Archive for December, 2011
My Homeowners Advocate has Sean Horan, as its president and is one of the famous consultancies that give an accurate advice on real estate problems. They also tell us about many options and the one that is remarkable is Making Home Affordable plan. This plan is probable to reach about 9 million families through which these families can adjust their loans and save their homes during this recession period. The consultancy makes you aware that certain conditions are required to be passed for eligibility.
MHA guidelines to follow
Your loan should be insured by Freddie Mac or Fannie Mae. Currently, the loan by these two organizations has been entitled for refinancing and loan adjustments under MHA plan. You must be the main owner of the house, which is in question for refinance.
Two options are given by the MHA plan that is refinancing and loan adjustments. Debtors, who have failed to pay their monthly arrears and owe an average of below 105% of principal amount, can get benefits from the refinance plan. Even those persons, who are still paying regularly can also refinance according to the MHA act.

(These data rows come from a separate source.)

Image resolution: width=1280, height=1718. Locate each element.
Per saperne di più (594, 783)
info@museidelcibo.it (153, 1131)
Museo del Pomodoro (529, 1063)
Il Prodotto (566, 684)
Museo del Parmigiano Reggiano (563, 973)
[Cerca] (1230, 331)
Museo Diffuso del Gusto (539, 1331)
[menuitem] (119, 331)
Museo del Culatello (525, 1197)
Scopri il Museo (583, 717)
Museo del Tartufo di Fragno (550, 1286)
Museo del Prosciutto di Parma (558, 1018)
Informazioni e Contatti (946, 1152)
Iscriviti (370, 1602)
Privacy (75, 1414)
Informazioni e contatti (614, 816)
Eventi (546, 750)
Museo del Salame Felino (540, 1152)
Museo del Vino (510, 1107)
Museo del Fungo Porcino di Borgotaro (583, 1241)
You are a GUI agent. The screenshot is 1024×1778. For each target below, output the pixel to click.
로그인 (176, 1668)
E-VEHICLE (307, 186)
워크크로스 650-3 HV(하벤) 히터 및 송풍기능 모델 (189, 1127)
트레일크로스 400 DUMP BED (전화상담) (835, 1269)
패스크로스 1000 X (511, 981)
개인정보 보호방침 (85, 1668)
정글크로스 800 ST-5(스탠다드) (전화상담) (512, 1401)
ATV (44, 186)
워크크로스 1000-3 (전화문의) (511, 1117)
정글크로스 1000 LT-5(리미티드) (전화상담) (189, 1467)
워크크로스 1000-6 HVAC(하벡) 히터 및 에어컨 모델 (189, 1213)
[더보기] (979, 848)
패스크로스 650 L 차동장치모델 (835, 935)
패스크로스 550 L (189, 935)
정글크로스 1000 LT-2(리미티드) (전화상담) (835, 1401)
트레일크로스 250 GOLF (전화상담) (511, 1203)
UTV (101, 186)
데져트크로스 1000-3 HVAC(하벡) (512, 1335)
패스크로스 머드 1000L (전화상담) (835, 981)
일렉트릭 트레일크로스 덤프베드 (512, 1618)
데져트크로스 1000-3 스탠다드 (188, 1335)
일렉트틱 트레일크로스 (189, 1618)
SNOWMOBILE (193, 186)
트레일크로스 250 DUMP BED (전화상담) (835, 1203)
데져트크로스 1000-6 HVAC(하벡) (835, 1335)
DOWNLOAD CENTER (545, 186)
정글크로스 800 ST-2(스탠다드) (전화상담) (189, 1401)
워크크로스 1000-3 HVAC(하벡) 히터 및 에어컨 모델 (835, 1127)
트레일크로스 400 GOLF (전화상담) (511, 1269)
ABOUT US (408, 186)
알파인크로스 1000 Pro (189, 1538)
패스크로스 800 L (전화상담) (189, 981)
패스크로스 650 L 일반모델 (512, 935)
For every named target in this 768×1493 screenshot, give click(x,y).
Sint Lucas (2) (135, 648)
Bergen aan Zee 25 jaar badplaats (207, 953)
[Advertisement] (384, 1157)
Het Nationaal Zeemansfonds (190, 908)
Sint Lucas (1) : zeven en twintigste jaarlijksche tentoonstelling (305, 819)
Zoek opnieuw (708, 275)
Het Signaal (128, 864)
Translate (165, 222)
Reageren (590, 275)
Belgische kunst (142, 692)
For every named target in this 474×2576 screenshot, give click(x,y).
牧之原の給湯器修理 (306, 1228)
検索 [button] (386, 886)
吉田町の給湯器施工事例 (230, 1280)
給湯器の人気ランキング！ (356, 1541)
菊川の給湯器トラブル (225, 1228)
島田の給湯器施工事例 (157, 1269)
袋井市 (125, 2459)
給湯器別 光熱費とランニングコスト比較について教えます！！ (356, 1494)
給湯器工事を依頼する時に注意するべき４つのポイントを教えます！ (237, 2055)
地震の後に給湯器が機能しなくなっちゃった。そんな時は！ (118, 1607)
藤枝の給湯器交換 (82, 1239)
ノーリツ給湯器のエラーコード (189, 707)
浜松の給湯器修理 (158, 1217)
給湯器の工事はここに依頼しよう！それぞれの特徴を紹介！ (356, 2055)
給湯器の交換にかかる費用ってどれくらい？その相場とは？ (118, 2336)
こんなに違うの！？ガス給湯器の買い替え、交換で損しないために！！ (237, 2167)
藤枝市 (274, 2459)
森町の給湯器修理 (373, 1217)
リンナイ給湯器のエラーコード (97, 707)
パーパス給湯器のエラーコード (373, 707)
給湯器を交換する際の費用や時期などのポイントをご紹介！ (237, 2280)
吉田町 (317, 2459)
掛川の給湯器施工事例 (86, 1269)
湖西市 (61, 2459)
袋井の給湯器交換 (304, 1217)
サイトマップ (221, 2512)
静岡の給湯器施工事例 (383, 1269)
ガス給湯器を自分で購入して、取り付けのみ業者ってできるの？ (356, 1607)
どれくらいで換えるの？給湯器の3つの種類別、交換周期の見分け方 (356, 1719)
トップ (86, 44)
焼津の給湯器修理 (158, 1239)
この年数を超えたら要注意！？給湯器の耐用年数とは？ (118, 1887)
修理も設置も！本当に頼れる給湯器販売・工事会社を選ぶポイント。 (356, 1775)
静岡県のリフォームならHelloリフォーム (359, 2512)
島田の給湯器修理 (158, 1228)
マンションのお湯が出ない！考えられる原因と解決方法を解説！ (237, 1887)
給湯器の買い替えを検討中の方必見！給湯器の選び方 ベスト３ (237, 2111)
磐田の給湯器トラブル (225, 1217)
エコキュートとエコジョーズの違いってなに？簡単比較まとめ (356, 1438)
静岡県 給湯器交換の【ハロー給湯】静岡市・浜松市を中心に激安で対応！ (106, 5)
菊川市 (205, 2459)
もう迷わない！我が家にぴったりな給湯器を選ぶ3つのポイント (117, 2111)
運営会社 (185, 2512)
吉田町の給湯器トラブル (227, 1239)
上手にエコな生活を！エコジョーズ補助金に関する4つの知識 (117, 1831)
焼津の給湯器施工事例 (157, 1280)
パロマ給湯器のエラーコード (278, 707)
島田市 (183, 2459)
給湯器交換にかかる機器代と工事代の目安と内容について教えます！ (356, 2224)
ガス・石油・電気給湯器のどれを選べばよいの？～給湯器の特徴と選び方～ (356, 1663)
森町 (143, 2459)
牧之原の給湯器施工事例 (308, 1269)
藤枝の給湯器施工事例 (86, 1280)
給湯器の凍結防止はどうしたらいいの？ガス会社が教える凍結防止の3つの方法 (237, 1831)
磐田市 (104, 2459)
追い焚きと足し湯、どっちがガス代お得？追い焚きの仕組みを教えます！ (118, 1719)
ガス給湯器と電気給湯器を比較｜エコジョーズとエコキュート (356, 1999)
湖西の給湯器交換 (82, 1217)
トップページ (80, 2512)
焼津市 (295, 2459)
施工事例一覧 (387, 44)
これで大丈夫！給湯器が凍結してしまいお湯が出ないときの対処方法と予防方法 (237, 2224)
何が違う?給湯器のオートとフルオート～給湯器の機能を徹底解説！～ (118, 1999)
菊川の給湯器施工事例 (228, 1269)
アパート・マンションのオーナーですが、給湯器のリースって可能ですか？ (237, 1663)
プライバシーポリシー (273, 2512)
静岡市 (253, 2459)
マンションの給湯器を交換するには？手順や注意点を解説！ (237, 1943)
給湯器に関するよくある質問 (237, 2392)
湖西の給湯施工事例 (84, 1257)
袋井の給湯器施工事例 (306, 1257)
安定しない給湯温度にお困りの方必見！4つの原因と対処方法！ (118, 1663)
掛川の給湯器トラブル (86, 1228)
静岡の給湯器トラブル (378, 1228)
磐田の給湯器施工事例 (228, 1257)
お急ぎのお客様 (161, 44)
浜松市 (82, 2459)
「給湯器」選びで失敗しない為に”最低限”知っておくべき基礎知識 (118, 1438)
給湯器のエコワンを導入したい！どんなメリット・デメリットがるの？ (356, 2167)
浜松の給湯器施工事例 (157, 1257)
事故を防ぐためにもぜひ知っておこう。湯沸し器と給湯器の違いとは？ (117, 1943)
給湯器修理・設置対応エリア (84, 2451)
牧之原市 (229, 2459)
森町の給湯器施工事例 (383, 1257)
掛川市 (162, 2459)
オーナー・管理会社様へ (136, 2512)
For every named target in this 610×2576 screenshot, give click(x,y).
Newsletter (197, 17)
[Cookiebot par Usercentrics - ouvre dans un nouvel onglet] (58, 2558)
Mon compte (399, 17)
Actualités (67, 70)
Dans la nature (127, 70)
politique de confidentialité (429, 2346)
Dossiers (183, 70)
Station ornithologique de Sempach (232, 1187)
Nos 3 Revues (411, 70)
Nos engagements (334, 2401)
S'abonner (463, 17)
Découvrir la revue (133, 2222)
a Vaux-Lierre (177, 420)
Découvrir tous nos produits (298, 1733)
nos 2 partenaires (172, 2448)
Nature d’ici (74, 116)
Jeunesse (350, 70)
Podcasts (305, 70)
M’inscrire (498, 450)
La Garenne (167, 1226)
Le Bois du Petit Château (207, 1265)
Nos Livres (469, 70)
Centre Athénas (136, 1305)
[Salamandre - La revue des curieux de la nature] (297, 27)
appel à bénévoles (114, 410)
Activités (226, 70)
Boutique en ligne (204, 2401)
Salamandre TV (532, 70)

The other option is when a person finds it very difficult to make the two ends meet. In such a case, they can apply for a loan modification under MHA plan to pay your loan premiums. People, who are paying currently and those who are at default can get mortgage adjustments. My Homeowners Advocate firm will help you to qualify for the program.
How an application under MHA plan is carried out
After the submission of your application within 10 days, you will receive an answer to your request. Now, you have to fill the modification application accurately. Your two salary checks, a signed 4506T form as well as a persuasive hardship letter should be provided to the lender. The lender will discuss and through this he will inform the applicant of his approval for an assessment period of three months. All these paperwork is carried out perfectly by My Homeowners Advocate consultancy along with successful negotiations with the lender.
When the homeowner gets an approval under the MHA plan, then the debtor has to regularly pay the monthly arrears on time for 3 months of trial period. If this recovery period is carried out successfully the modification facility will become permanent. If he fails to qualify or defaults during the test period, they will have the other option that is, a short sale or a foreclosure.